Antes de chegarmos, consta que essa palhota estava inabitável! Eram tantas as aranhas e insectos que se tornava impossível estar ali sentado à sombra. Parece que a solução para o problema passou pela "contratação" de um felino eficaz! O gato da missão chama-se Delmar (veio dos arquipélagos dos Bijagós através de barco), e num prazo de poucos meses conseguiu deleitar-se com tanta bicharada! Não havia aranha que lhe escapasse! Os lagartos (daqueles bem grandes) então, chamava-lhes um petisco! O empenho do Delmar foi de tal ordem que quando nós chegámos, a palhota era um dos locais onde as crianças permaneciam tranquilamente durante as tardes.

... depois de 15 dias em Empada as copas das árvores estavam muito bem compostas, e passadas 3 semanas quase nem parecia que tinham sido podadas!

Eu fiquei incrivelmente encantado com o poder do clima tropical.
O calor conjugado com a humidade faz verdadeiros milagres...

terça-feira, outubro 21, 2008

Fotografia: Guiné-Bissau | Photography: Guinea-Bissau




Ando a entusiasmar-me com o texto e estes post estão a ficar muito grandes... depois já sei que ninguém lê...
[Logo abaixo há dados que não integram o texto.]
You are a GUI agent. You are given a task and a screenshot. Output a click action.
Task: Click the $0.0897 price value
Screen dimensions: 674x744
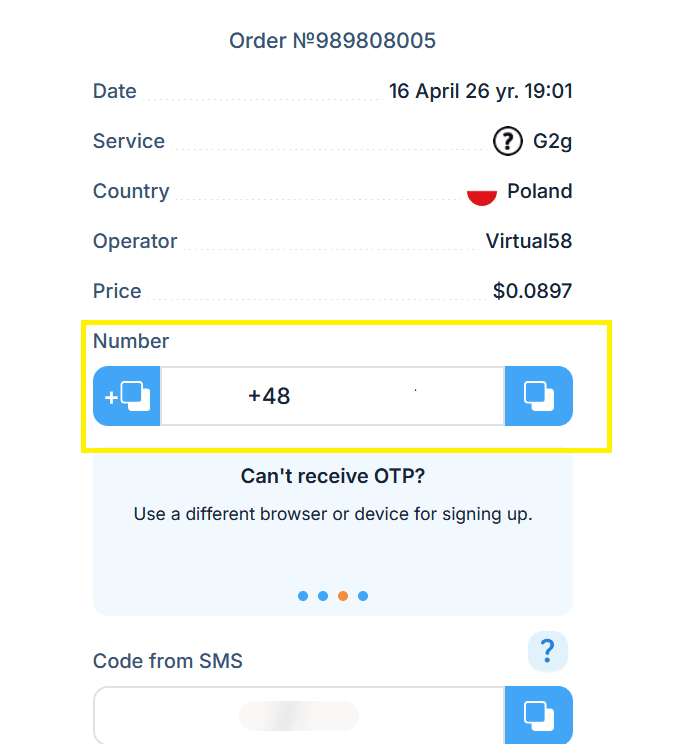[532, 291]
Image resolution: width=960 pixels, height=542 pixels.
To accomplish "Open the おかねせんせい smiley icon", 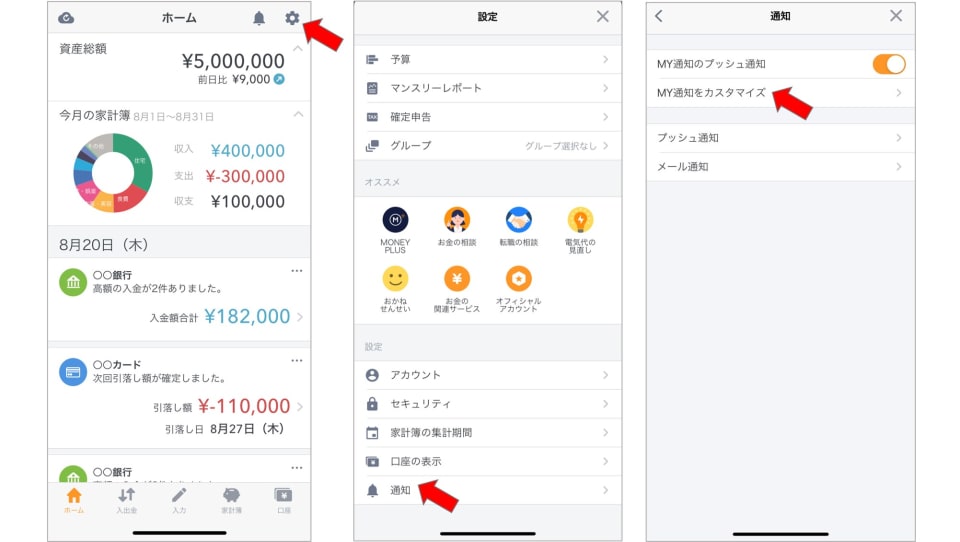I will pyautogui.click(x=395, y=279).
Bom, as casas de Empada...

A grande maioria tem um telhado feito em palha. Essa palha resiste no máximo a duas épocas de chuva (dois anos portanto) e depois é necessário substituir tudo, senão começa a chover dentro...

Quem tem um pouco mais de posses tem telhados de zinco. Mas para ter esses telhados é preciso ter, não só dinheiro para comprar as placas de zinco, como também as traves em madeira, que têm necessariamente de ser mais resistentes que as outras (que só suportam a palha).
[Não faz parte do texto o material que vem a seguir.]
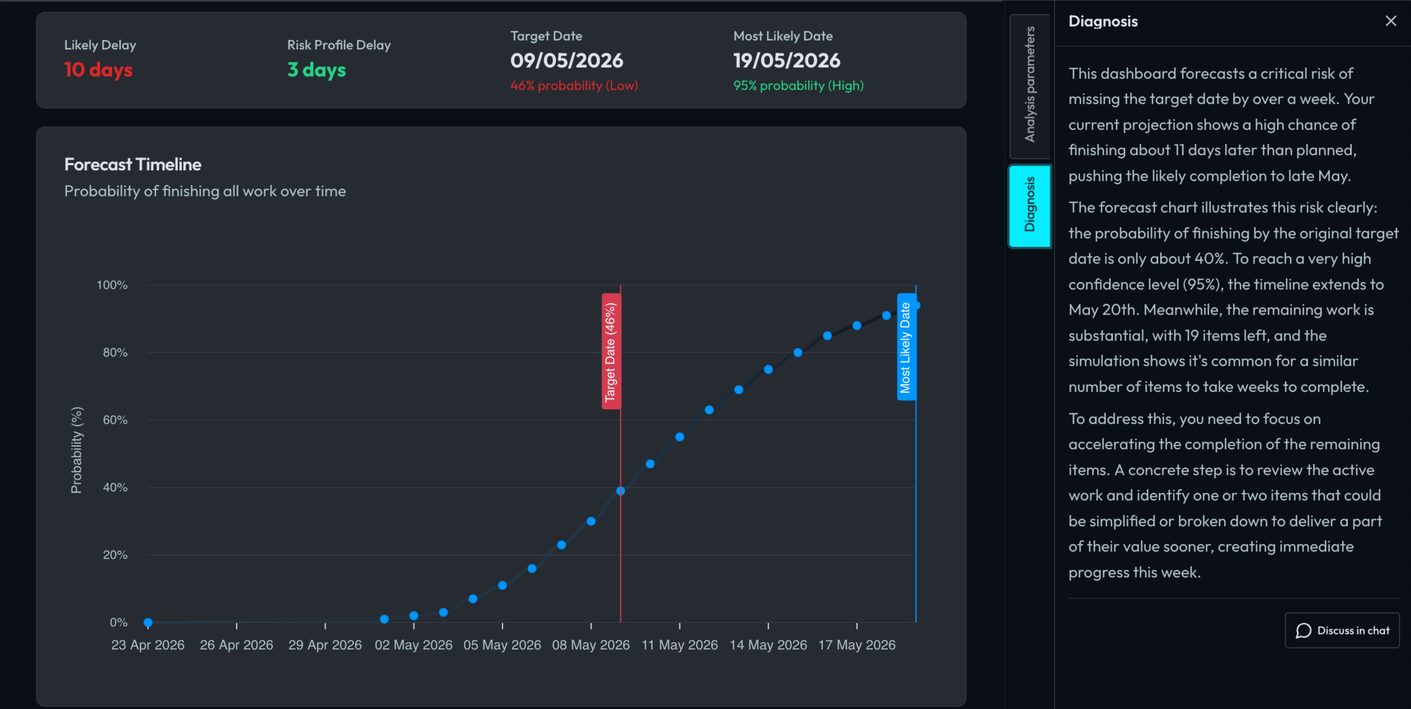The height and width of the screenshot is (709, 1411).
Task: Click the first data point near 23 Apr 2026
Action: coord(147,622)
Artisticamente falando, as paredes são absolutamente fantásticas! A textura é fenomenal e as cores são incríveis. Representá-las no papel em aguarela seria um desafio emocionante...
... a parte mais triste das paredes é que se desfazem muito facilmente. Provavelmente o doseamento entre a areia e o cimento não foi bem calculado, ou então não havia dinheiro suficiente para comprar o cimento necessário.

O chão é também em terra.
O gado dorme dentro de casa. São poucas as famílias que já construíram uma divisão à parte para os animais.

Na casa da Safi só existe uma cama. A restante família dorme no chão... ou melhor, na terra...


segunda-feira, outubro 20, 2008

Fotografia: Guiné-Bissau | Photography: Guinea-Bissau




Quando chegámos a casa da Safi para gravar o dia de trabalho da família ainda era escuro. São essas imagens que estão no início do documentário. Todo aquele cenário era tão fascinante que eu estava na dúvida entre tirar fotografias ou ficar petrificado a olhar para o que me rodeava. O fumo que saía por entre as palhas era lindíssimo... as crianças a acordarem saíam aos poucos de casa e começavam a vestir-se.
Quando a Sumai foi buscar água para lavar a loiça, as crianças aproveitaram a água para lavarem a cara e os dentes...
A Franca lavou os dentes com os dedos. Enquanto lavava os dentes olhava para mim e para a Patrícia. Eu tirei-lhe esta fotografia. A Patrícia gravou todo o momento.

Por esta altura nós já estávamos familiarizados com todos eles. Foi por isso que estas imagens saíram tão naturais...
Nos primeiros dias, quando chegávamos a casa da Safi, todas as crianças vizinhas se aproximavam a pedirem que tirássemos um postal (fotografia). Quase não se conseguia gravar nada. A única coisa que saía eram crianças super felizes a olhar para a câmara e depois para o pequeno visor, tendo como consequência uma risota pegada de alguns segundos.

A imagem que me fica dessas cenas é a do disparar do flash. O efeito imediatamente posterior era uma alegria de tal forma contagiante que só pensava em fazer mais um clique para ouvir tantas gargalhadas de tantas crianças!